§ **WORK TASK**
Among the lines below, restate word for word only those from the line with "Der optimale PC" through the line with "Illegales Streaming: Wie", with both end lines kept.

(Stored items from a collection)
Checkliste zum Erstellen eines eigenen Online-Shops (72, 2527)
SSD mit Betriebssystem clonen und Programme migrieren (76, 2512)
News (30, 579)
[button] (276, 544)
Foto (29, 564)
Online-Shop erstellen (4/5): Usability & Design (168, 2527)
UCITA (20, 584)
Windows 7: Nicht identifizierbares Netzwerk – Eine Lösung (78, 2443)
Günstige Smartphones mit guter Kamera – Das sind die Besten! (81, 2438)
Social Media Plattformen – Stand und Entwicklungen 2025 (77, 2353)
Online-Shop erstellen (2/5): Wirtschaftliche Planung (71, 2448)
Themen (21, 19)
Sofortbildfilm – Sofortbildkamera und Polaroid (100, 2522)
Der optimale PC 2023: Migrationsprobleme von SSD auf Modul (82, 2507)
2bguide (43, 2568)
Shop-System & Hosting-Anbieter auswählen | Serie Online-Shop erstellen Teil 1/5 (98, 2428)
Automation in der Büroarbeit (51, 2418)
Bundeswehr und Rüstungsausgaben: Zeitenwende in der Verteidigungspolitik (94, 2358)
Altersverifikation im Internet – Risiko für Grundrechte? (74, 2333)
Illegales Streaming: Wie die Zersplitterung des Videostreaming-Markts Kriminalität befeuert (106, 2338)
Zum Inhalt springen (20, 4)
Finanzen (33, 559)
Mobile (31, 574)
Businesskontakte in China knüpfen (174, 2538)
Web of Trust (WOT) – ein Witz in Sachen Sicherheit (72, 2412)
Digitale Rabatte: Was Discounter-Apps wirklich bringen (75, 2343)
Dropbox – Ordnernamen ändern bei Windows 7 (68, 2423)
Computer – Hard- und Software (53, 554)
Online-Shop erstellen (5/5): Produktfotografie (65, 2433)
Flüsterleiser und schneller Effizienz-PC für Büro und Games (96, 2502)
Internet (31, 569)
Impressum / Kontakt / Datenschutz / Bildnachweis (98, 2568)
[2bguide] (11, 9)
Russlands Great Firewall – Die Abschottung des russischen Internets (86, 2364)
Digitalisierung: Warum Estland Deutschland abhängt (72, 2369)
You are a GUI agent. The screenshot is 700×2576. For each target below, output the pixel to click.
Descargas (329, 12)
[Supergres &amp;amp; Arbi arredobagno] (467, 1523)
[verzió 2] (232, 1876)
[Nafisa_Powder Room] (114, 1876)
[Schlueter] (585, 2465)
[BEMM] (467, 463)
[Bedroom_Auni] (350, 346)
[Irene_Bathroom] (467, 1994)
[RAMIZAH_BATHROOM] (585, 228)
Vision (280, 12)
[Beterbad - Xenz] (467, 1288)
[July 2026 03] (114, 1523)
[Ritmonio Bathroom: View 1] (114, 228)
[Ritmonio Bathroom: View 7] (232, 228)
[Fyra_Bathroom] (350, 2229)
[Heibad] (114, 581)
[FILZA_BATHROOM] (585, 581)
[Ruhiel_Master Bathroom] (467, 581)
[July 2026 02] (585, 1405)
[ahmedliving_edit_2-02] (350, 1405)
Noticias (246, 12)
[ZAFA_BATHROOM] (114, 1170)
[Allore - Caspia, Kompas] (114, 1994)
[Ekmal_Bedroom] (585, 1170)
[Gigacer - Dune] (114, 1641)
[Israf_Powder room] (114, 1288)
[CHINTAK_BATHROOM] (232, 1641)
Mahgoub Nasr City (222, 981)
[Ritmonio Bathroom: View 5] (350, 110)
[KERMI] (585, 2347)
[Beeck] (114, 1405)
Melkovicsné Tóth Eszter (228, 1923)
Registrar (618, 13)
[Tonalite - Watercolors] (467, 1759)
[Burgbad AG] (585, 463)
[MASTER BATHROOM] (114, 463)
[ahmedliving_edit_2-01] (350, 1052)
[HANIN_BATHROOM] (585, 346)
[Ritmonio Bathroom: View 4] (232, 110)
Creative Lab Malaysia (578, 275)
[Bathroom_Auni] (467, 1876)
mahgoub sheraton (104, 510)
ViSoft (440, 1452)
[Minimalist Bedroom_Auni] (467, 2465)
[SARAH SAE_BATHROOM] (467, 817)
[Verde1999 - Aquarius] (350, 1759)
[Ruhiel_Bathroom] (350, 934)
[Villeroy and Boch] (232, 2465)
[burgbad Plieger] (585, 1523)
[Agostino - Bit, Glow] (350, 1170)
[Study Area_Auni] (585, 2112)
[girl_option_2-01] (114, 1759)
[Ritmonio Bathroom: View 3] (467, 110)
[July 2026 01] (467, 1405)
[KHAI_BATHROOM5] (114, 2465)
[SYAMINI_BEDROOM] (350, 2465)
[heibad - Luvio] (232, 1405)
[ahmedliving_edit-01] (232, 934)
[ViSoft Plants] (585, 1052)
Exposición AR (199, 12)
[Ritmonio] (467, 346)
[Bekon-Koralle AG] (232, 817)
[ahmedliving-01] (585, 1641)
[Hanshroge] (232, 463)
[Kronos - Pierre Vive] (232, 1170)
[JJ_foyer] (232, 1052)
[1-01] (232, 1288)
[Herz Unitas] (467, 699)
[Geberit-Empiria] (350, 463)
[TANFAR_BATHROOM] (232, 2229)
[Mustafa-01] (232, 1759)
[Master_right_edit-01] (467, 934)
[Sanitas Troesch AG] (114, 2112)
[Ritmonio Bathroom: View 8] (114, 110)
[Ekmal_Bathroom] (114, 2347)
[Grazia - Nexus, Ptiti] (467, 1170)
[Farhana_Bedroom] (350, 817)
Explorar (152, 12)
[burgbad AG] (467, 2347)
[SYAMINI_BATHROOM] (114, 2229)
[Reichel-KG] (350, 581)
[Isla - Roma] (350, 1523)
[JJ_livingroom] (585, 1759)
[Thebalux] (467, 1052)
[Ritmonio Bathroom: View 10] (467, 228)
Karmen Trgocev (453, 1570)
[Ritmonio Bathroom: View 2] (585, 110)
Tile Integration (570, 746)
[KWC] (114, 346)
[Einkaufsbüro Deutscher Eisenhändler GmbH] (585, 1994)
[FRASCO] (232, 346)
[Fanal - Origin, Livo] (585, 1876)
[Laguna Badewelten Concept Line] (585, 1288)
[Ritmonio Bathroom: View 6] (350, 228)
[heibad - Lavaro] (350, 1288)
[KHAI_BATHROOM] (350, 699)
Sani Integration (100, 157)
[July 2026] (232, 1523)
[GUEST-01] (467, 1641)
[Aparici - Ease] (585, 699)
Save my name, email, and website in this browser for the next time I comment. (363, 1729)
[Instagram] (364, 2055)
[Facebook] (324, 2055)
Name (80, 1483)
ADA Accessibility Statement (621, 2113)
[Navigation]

§ **EXERCISE OUTPUT**
Der optimale PC 2023: Migrationsprobleme von SSD auf Modul (82, 2507)
2bguide (43, 2568)
Shop-System & Hosting-Anbieter auswählen | Serie Online-Shop erstellen Teil 1/5 (98, 2428)
Automation in der Büroarbeit (51, 2418)
Bundeswehr und Rüstungsausgaben: Zeitenwende in der Verteidigungspolitik (94, 2358)
Altersverifikation im Internet – Risiko für Grundrechte? (74, 2333)
Illegales Streaming: Wie die Zersplitterung des Videostreaming-Markts Kriminalität befeuert (106, 2338)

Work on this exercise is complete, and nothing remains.